Recommended to Mariel by: Florida swamps that have forgotten their fireflies
Recommended for: Citrus County, lock up your little girls
Read in August, 2011

I wish that I had read the same book that other members on goodreads read. I don't come from this place. I don't live in Citrus County. I want to live different places, know different people. I want to tell myself about stuff that happened and people that the things happened to. It doesn't have to be a mantra, maybe a sign of life or a reminder to feel something I'd forgotten. I want to sing along, you know? Some company would be really nice. I find that I can let myself go if I'm not the only one doing it. Being alone feels like when the song ends prematurely and you are surprised by the sound of your own voice. The record kept stopping. Citrus County didn't exist. Toby, Shelby and Mr. Hibma did not exist. No one was here. The Citrus County that Toby, Shelby and Mr. Hibma don't live in is where they can't see others living. People they don't want to be. If they had LOOKED at those people and that place.... Something deeper. Something to listen to again and longer than three minutes. I sigh alone.

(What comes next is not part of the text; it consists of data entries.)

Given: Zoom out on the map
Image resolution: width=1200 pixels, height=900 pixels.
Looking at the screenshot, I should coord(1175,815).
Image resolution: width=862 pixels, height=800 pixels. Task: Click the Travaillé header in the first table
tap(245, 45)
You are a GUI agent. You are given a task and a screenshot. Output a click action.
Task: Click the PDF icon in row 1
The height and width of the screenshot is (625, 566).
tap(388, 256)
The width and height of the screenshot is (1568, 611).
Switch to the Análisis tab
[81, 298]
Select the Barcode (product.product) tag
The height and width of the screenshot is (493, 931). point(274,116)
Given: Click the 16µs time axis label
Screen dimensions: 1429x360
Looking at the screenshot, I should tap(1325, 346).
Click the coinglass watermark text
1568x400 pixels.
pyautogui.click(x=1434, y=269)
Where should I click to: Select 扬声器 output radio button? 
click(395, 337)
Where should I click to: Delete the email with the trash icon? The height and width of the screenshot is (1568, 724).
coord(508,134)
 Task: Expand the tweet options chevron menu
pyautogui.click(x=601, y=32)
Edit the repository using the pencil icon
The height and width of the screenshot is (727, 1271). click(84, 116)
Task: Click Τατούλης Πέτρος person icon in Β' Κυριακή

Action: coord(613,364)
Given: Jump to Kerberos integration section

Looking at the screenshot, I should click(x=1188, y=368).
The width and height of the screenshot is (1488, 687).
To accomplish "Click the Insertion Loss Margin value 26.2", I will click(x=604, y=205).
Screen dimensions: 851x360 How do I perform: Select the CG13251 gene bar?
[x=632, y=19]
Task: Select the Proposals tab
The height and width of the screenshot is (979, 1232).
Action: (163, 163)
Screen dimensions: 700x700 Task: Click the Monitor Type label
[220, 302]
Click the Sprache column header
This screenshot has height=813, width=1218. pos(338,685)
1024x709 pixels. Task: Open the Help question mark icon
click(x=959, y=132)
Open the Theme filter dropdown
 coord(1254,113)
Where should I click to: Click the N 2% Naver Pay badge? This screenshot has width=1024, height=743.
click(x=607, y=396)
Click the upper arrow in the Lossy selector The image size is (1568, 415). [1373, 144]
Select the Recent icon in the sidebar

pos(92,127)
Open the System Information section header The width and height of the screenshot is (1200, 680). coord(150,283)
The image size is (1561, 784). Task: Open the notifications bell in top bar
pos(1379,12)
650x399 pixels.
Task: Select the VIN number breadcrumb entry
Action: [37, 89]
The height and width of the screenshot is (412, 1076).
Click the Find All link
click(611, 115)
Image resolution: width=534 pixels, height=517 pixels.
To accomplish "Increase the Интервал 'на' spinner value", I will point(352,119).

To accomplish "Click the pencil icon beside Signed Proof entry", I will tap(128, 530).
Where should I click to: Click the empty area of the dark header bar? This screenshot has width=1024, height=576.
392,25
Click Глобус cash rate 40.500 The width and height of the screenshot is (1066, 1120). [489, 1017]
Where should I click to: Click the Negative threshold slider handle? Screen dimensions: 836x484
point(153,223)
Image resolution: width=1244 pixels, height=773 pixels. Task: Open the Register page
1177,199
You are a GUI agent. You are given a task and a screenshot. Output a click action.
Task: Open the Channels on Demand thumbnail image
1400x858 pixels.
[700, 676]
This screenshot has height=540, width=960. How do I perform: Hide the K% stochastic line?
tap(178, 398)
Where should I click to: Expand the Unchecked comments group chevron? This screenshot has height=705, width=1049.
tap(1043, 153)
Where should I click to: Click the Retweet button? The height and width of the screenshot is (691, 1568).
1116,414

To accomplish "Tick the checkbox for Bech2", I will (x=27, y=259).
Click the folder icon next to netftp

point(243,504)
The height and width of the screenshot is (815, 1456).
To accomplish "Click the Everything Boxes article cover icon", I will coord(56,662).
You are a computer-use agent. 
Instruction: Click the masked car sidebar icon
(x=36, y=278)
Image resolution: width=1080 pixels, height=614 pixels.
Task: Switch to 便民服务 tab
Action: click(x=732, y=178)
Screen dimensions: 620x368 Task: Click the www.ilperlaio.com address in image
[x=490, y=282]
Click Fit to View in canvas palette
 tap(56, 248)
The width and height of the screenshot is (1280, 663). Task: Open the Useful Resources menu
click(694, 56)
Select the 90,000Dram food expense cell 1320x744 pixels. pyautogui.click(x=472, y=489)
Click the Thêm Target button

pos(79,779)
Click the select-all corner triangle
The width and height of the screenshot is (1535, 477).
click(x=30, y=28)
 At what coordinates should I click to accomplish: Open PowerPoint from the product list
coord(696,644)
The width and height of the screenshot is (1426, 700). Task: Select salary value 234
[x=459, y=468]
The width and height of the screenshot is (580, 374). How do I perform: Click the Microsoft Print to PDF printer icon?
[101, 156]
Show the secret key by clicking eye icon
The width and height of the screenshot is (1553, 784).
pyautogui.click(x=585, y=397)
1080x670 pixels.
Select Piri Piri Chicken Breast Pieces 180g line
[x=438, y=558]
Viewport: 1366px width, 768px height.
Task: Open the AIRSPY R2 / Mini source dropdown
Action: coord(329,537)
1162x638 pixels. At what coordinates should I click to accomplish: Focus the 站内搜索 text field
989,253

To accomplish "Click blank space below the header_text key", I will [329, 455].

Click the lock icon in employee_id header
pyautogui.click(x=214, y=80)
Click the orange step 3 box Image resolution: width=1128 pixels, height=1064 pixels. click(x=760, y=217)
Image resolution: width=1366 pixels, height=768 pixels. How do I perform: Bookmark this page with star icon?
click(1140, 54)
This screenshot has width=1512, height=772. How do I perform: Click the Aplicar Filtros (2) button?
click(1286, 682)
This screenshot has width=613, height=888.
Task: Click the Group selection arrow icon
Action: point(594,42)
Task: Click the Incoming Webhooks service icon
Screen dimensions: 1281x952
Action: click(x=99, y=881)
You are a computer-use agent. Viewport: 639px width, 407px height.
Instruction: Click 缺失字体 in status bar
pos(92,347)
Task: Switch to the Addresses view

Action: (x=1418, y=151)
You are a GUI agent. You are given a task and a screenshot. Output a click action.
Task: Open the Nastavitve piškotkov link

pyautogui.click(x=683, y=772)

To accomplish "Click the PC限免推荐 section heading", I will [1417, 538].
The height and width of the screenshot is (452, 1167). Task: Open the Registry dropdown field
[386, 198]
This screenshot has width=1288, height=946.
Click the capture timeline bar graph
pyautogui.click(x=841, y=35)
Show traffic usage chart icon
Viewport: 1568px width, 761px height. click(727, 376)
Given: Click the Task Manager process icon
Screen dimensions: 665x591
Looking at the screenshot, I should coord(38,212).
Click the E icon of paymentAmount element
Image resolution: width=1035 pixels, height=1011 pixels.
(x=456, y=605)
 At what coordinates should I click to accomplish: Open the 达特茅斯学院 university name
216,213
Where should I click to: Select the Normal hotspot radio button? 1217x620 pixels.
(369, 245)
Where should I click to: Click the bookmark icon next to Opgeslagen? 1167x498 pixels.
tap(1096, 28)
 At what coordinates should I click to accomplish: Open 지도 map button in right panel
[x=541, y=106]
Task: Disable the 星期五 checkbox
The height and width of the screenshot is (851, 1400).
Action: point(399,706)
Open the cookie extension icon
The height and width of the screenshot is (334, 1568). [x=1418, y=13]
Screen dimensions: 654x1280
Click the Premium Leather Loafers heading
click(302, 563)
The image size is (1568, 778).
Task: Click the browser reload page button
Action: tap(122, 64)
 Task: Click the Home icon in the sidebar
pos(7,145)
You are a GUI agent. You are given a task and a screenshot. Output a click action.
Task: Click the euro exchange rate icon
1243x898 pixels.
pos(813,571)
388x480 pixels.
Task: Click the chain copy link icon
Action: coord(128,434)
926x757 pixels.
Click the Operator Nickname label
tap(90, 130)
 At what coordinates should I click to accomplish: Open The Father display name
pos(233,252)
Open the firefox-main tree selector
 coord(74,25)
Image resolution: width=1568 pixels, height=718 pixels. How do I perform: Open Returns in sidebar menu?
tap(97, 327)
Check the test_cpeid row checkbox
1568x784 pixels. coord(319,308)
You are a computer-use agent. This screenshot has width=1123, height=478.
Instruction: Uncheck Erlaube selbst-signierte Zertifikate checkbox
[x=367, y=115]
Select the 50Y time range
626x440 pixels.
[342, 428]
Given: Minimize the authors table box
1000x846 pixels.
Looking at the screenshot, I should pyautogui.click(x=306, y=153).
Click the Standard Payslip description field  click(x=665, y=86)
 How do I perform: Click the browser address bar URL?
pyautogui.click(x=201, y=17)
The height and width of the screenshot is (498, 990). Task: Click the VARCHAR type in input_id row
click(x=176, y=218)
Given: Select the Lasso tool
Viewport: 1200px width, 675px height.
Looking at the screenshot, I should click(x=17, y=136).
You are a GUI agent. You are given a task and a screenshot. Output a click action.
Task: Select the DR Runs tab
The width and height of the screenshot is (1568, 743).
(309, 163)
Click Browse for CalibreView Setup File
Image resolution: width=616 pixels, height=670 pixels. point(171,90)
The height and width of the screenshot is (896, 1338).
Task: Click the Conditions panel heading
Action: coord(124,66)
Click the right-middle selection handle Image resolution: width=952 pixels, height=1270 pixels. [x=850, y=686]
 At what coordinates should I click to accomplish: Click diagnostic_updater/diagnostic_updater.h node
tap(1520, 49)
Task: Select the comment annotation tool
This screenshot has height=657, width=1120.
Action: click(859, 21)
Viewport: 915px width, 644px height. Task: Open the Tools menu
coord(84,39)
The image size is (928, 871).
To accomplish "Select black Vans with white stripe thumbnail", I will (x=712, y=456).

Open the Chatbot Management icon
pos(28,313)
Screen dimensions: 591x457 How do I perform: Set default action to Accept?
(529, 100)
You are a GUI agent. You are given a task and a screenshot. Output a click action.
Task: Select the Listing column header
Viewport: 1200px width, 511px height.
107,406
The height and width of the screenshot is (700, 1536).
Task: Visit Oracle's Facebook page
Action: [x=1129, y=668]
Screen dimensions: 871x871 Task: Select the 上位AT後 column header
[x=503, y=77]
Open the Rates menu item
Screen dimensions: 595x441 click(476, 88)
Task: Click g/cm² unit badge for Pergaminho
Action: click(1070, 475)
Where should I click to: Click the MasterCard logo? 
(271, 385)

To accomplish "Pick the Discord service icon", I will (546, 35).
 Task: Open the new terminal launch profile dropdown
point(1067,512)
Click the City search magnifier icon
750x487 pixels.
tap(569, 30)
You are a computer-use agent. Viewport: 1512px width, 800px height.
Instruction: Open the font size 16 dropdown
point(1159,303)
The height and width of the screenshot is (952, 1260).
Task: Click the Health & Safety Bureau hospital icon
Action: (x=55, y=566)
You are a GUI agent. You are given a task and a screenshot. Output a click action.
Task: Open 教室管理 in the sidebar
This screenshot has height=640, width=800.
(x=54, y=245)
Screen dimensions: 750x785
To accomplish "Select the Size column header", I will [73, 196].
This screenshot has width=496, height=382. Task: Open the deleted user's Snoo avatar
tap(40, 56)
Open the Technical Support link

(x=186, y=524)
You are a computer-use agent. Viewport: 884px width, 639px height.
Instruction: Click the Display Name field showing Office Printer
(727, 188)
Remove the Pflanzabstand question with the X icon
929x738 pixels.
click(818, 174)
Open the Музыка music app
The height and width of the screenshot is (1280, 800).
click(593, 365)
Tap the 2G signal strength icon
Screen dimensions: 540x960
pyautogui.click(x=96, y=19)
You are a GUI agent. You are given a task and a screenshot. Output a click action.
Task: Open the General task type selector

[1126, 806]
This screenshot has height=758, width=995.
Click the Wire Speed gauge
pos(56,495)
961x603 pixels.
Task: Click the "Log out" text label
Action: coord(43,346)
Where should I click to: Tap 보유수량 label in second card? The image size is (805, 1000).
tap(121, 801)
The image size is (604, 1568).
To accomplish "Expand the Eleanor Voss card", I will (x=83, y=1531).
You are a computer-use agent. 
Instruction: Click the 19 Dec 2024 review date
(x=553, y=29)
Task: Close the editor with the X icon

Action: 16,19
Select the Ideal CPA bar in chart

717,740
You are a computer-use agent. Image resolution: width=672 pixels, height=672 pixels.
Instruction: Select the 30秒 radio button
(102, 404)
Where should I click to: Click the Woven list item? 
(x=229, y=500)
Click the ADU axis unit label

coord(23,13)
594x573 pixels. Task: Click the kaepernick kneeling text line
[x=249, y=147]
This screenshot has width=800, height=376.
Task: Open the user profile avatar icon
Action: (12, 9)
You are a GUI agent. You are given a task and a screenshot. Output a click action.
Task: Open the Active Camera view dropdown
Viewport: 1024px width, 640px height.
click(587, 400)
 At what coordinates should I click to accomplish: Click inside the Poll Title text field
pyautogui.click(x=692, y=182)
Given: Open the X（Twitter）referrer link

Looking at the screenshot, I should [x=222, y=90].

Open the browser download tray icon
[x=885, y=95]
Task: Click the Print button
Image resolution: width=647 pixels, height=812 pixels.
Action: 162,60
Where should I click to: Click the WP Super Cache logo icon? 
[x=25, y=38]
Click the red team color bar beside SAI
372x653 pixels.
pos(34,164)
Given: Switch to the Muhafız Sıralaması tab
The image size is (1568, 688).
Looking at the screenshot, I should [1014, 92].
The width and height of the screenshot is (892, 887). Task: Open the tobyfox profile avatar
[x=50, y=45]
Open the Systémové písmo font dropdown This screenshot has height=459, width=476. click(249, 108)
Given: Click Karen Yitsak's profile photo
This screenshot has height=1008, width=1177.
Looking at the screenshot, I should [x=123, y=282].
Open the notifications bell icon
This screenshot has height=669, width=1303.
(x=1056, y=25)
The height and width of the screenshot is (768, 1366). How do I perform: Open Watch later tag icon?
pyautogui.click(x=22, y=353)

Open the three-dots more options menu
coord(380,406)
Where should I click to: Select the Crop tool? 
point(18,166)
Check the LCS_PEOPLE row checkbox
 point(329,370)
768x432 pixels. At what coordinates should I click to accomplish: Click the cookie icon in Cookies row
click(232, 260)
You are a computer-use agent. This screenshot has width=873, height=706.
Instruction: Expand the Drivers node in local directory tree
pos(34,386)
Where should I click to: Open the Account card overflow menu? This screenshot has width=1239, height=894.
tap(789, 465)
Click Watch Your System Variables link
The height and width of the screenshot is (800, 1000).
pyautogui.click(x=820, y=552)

I really want to describe the writing as unnecessary narrating in a Woody Allen film (one of his not that good films). You wish there was a good actor who would show you what the writer is saying they are feeling. The big feelings like title cards in a silent film. Fear! Sadness! Glee! You wish the voice would shut up and let you live the damned thing, in nuance and with hope. But you can't see them. None of it means that much. She wishes he was a star. He wishes the world revolved around him. Her world revolves around her. The voice sounds nebbish like that guy they later added to The West Wing. Kinda glib but without the spark it used to have. I really want to say I didn't feel anything.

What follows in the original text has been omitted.